Each year, the MHAA – which oversees Maryland’s system of locally administered Heritage Areas – awards millions of dollars to fund heritage tourism projects and activities. This year, the agency awarded 114 matching grants totaling nearly $5 million to local jurisdictions, heritage tourism organizations and Maryland nonprofits, including AIA.
“Basically, we needed to find a funding source and knew MHAA offered grants that worked to improve experiences for visitors in Maryland,” she said, “so we thought it would be a perfect fit to request funding from them.”
Kozlowski said AIA and its partners at the national park were excited to receive the $50,000 grant.
“Everyone was so excited about this grant,” she said. “It was a win for everyone.”
Kozlowski said AIA plans to match the $50,000 grant with a $10,000 grant the nonprofit received from Eastern National in April, as well as with monetary and in-kind contributions from the National Park Service, volunteer groups and the like.
“It’s a miracle it’s all coming about perfectly,” she said. “We are now fully funded to move forward with the picnic tables.”
Kozlowski said the next step in the planning process is to work with the Youth Conservation Corps to construct the wildlife-proof tables.

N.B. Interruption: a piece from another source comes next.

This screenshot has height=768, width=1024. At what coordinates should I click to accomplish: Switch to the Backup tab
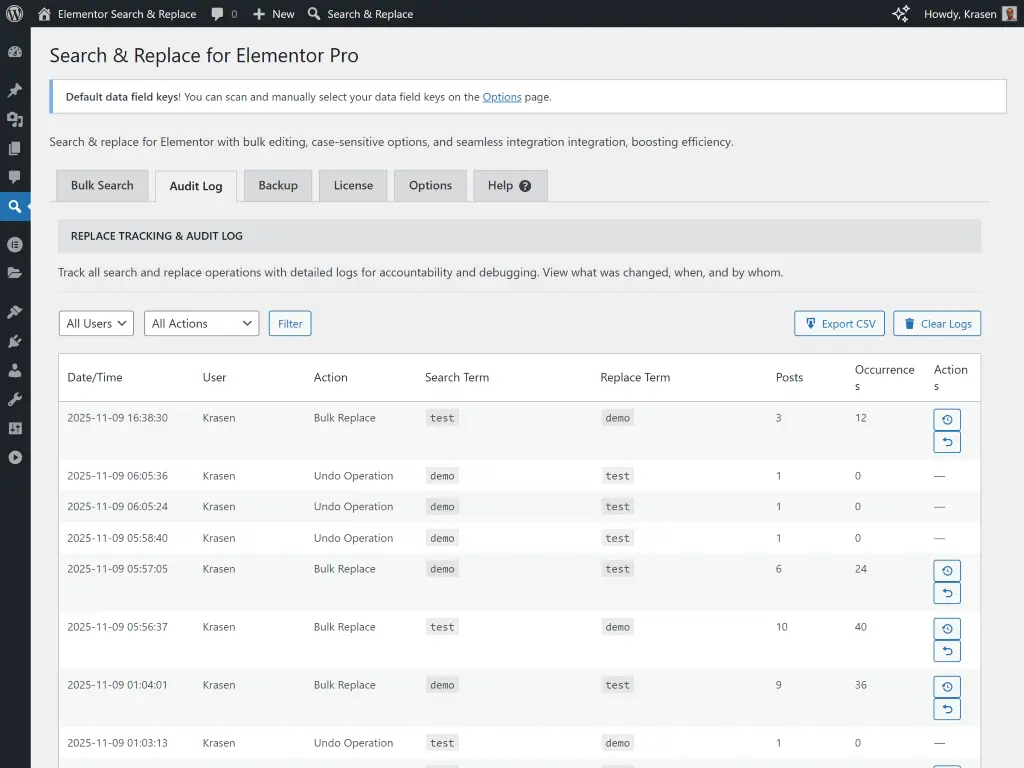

“Now comes the fun park of spending the money and making the project successful,” she said.
The nonprofit was one of eight organizations in the tri-county region to receive a grant from the MHAA this year. Other recipients include the City of Salisbury, Lower Shore Land Trust, Delmarva Discover Center and Museum, Lower Eastern Shore Heritage Committee, Allen Historical Society, Julia A. Purnell Museum and Rackliffe House Trust.